We have much to mourn in Texas, much of it the result of our health care. According to a Forbes study, our state has the fifth-highest healthcare costs in the country. The same study also showed that nearly 15% of Texas children have families who struggled to pay their medical bills in the last 12 months – the highest percentage in the nation. All these dismal stats add up to a below-average life expectancy in a country that lags five years below economically comparable nations. We spend more money on health care and get less health out of it.
These stats are not bugs but features of the industry Thompson chose to pursue. Healthcare companies and their execs have made the extent of their evil extremely legible. As The New Yorker writer Jia Tolentino wrote, Thompson was “reflexively viewed as a dictatorial purveyor of suffering.” Trust your reflexes: He sold $15 million in stock despite allegedly knowing of an active Department of Justice antitrust investigation months before the Wall Street Journal publicized the probe.
Luigi Mangione, 26, has been charged with second-degree murder in New York after he was apprehended Monday in Altoona, Pennsylvania. But even if our system prosecutes and convicts the shooter quicker than an insurance rep canceling your cancer-stricken mom’s hospice care, the simmering sorrow, anger and, most strikingly, relief, animating and overflowing from the CEO’s murder aren’t going away.
Some may find the response dysfunctional, but the wise and proactive among them see them as evidence of a nation’s preexisting conditions. Rep. Ro Khanna, D-Calif., stressed that there was “no justification for violence” but that he was nonetheless unsurprised.
“Look, I as a congressperson had UnitedHealthcare deny a prescription for a nasal $100 pump spray, and I couldn’t get them to reverse this. So imagine what ordinary people are dealing with the biggest denial comes when it’s cancer treatment,” Khanna said. “I mean, people are getting denied on cancer treatment.”
Khanna may be in California, but he approximates a serious model that every elected official could stand to adopt, including ours. Even better than the right tone would be, as Khanna suggested, making sure that all people have the same standard of care available, with Medicare as a bare minimum.

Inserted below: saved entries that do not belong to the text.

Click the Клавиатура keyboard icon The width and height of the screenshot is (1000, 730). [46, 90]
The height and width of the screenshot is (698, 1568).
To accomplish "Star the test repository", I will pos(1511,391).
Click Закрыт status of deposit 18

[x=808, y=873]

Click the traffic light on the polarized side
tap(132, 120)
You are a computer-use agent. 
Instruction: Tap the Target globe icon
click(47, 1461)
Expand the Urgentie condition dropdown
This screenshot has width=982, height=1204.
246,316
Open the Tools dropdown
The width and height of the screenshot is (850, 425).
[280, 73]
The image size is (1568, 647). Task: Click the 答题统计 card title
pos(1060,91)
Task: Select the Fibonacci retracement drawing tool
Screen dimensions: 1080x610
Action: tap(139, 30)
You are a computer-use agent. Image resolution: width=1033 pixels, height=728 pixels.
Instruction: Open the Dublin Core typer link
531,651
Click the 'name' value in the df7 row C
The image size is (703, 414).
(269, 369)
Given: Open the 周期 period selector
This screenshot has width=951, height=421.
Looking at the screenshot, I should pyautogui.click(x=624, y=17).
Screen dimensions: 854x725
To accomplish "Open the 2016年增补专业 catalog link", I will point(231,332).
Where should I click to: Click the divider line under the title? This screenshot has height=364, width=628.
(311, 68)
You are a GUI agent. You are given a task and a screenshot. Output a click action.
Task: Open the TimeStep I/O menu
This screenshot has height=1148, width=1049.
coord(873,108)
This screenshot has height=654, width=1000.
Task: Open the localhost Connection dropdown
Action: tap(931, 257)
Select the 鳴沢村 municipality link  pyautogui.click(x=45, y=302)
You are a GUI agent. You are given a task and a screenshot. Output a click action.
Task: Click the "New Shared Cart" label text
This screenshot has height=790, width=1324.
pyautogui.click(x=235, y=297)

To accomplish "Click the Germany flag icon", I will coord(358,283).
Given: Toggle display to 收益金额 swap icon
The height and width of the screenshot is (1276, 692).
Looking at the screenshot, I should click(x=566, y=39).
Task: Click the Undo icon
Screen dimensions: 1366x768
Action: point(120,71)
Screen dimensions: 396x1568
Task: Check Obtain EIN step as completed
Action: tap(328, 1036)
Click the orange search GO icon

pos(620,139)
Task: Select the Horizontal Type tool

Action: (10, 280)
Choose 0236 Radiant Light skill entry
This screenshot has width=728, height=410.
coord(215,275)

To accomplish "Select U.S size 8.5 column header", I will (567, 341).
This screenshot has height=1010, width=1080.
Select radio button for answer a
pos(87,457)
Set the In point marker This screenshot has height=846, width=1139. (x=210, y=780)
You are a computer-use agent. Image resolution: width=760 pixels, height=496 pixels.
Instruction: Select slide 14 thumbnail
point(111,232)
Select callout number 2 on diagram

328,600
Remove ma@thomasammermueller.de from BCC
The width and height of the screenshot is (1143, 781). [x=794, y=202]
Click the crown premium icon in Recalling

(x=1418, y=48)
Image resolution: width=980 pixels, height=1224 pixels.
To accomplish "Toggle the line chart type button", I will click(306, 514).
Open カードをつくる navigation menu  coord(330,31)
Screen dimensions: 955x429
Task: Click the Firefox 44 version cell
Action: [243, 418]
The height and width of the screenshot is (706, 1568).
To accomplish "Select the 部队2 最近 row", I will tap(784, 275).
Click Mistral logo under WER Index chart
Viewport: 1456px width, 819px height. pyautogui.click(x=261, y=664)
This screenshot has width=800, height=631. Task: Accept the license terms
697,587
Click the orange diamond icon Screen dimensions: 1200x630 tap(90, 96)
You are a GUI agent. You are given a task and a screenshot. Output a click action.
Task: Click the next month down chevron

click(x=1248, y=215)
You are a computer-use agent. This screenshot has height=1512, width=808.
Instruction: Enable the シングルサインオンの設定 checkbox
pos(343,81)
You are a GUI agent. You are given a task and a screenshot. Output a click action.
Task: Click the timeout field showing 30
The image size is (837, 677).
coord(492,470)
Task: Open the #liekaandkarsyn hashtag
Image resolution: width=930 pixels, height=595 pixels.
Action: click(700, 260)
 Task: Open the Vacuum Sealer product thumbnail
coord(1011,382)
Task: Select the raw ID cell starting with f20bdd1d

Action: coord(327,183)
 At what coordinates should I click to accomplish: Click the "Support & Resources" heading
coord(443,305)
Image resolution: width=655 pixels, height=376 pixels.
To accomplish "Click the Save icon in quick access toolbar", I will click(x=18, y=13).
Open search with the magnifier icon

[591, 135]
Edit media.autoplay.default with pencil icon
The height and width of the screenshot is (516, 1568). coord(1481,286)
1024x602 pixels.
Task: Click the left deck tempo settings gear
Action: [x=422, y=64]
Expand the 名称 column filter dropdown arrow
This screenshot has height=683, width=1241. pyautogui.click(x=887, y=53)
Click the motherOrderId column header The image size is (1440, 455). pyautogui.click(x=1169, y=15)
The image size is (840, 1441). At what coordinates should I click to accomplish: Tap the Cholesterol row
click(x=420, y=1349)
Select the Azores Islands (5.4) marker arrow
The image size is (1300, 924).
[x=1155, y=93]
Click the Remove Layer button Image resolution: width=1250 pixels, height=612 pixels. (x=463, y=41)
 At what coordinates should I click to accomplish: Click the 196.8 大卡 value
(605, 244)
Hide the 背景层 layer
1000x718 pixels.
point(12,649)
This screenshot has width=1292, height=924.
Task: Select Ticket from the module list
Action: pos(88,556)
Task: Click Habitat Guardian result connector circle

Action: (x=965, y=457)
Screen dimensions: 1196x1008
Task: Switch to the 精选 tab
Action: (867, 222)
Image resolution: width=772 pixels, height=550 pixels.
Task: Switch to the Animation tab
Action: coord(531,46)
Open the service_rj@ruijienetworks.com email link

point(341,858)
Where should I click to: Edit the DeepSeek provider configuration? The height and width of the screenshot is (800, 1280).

But until then, expect more of the same quips, thirsty comments about Mangione’s grin (and possibly his abdominal muscles) and laugh emojis on social media posts attempting to respect his death.
Andrew Witty, Thompson’s former boss, said in a video message to employees that Thompson was a “truly extraordinary person who touched the lives of countless people throughout our organization and far beyond.” Witty was not delivering a punchline, but millions of Americans took the sentiment for what it was. They took it the same way they see their healthcare system, a system that finds justice for CEOs before the people whose lives he ruined: a cruel joke.